_Task statement_:
Exact copy, no pictures: restate each entry below word for word.

_Information shown_:
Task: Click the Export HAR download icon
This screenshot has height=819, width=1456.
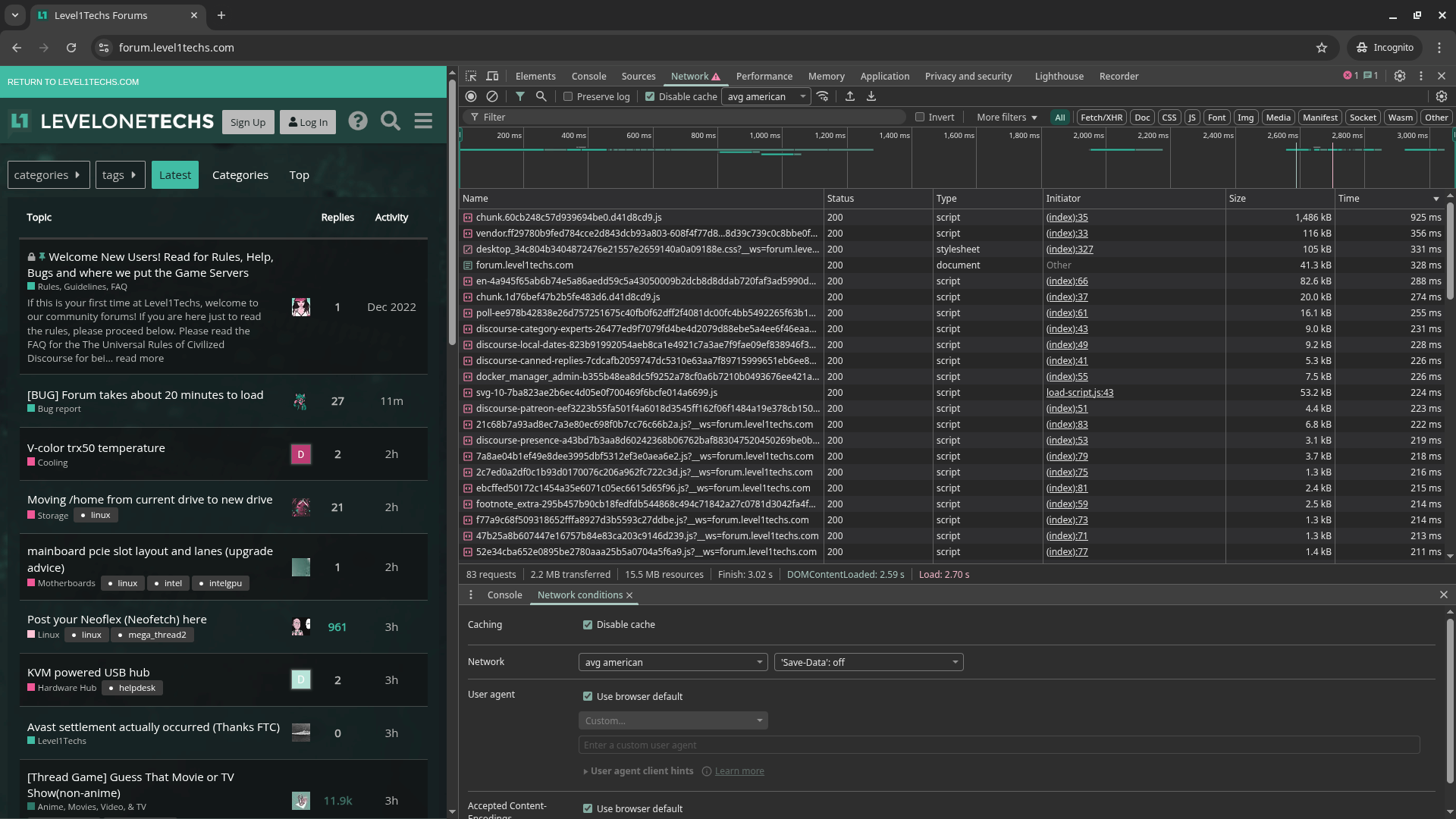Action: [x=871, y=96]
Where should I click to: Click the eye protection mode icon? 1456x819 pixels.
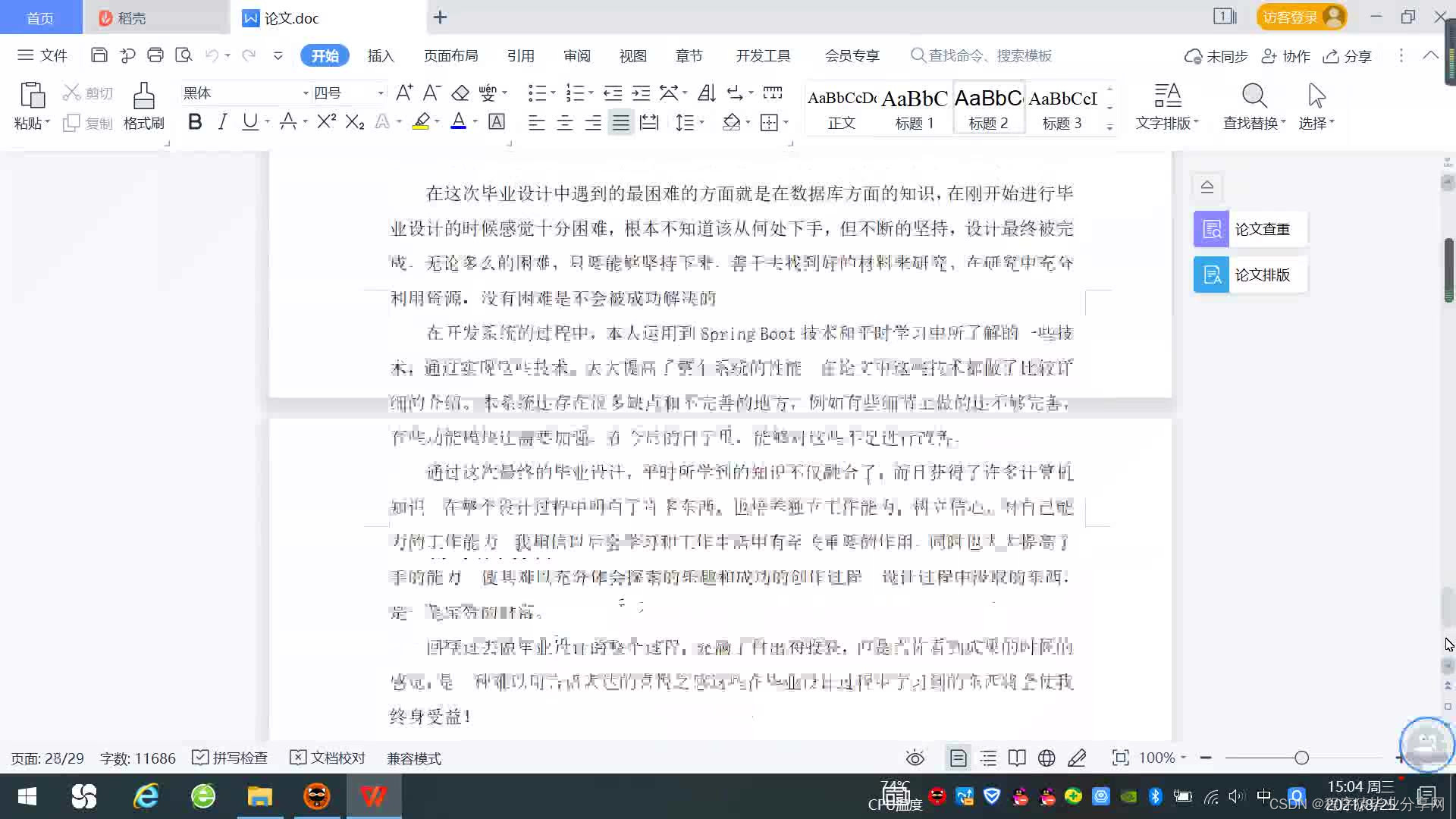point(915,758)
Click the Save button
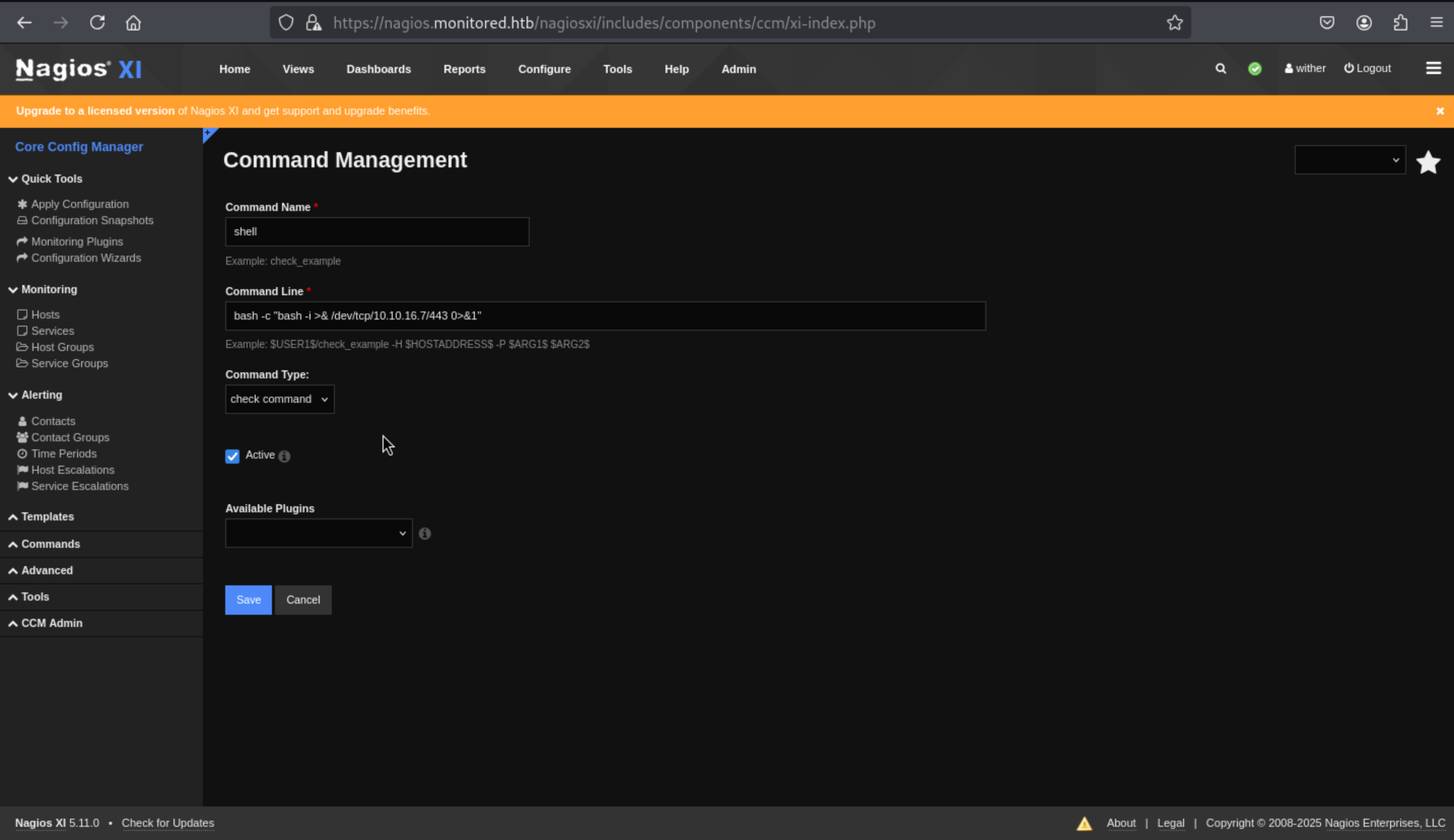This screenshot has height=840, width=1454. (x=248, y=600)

_Solution below_:
Task: Click the Export HAR download icon
This screenshot has height=819, width=1456.
Action: [x=871, y=96]
Where should I click to: Click the eye protection mode icon? 1456x819 pixels.
point(915,758)
Click the Save button
This screenshot has height=840, width=1454. (x=248, y=600)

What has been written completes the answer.